Est notamment prévue la mise en place d’un guichet unique pour la notification des incidents. Un moyen de centraliser les signalements et d’éviter les doublons entre autorités nationales. L’objectif affiché est de rendre le cadre plus lisible sans réduire le niveau d’exigence.
L’ENISA en première ligne
La révision du Cybersecurity Act renforce fortement le rôle de ENISA, qui devient un véritable chef d’orchestre de la cybersécurité européenne. Concrètement, l’agence ne se limite plus à conseiller. Elle fournit désormais des guides techniques, coordonne les États membres et participe directement à la gestion des crises cyber à grande échelle.

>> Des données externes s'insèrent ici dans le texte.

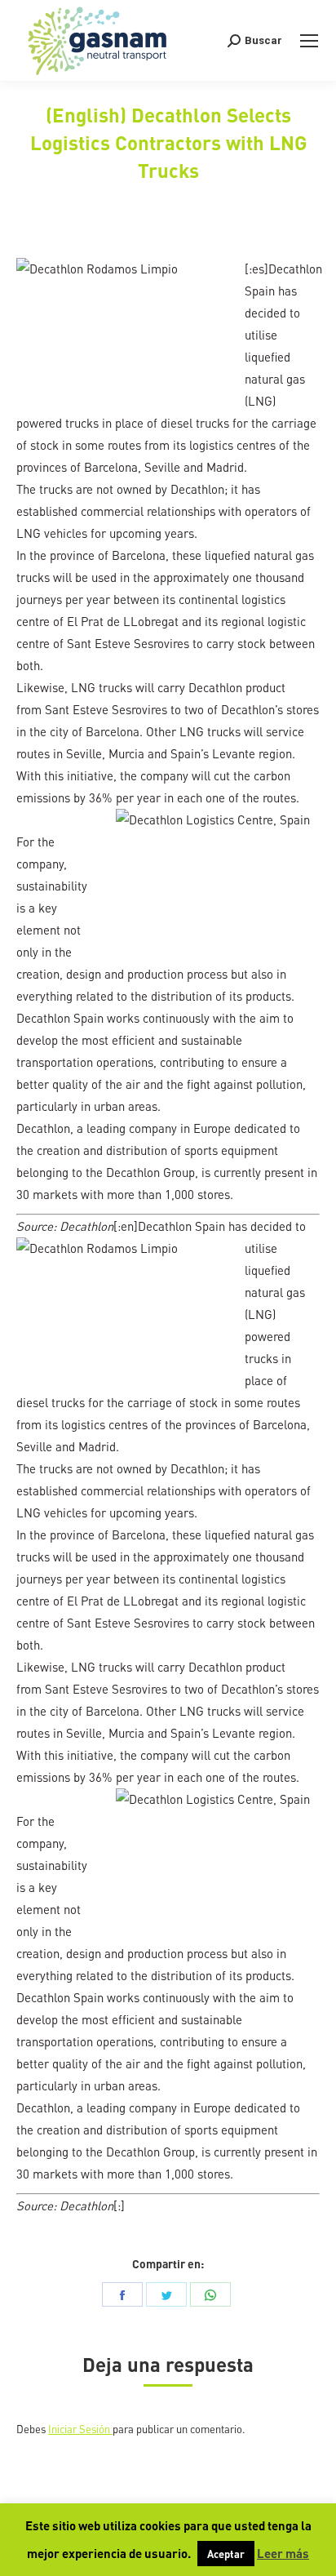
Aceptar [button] (226, 2553)
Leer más (283, 2553)
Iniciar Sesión (80, 2429)
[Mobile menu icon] (309, 40)
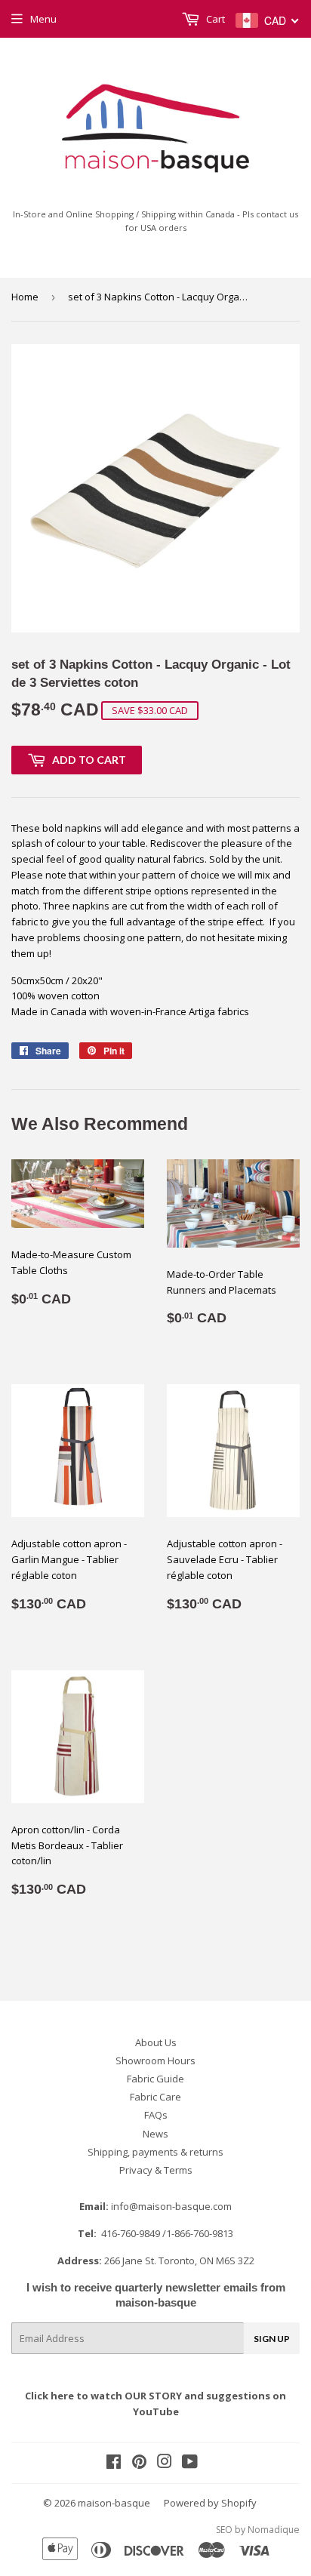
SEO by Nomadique (258, 2529)
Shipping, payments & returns (155, 2152)
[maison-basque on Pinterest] (139, 2463)
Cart (214, 19)
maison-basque (114, 2503)
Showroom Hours (155, 2060)
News (155, 2134)
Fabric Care (155, 2097)
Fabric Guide (155, 2078)
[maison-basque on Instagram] (164, 2463)
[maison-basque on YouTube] (190, 2463)
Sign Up (272, 2338)
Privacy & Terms (155, 2170)
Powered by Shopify (210, 2503)
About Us (156, 2042)
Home (24, 296)
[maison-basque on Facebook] (114, 2463)
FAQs (156, 2115)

Par exemple, en cas d’attaque massive contre des infrastructures énergétiques dans plusieurs pays, ENISA peut aider à organiser une réponse commune, mobiliser des experts et diffuser des alertes rapides pour éviter la propagation de l’attaque.
Autre évolution majeure, ENISA joue un rôle clé dans la sécurisation des chaînes d’approvisionnement numériques. Elle peut analyser les risques liés à certains logiciels ou équipements critiques et recommander des mesures, voire des restrictions, pour protéger les infrastructures européennes.
Enfin, ses moyens augmentent significativement et son mandat s’élargit, afin de suivre l’explosion des cybermenaces et de mieux coordonner les politiques entre États membres.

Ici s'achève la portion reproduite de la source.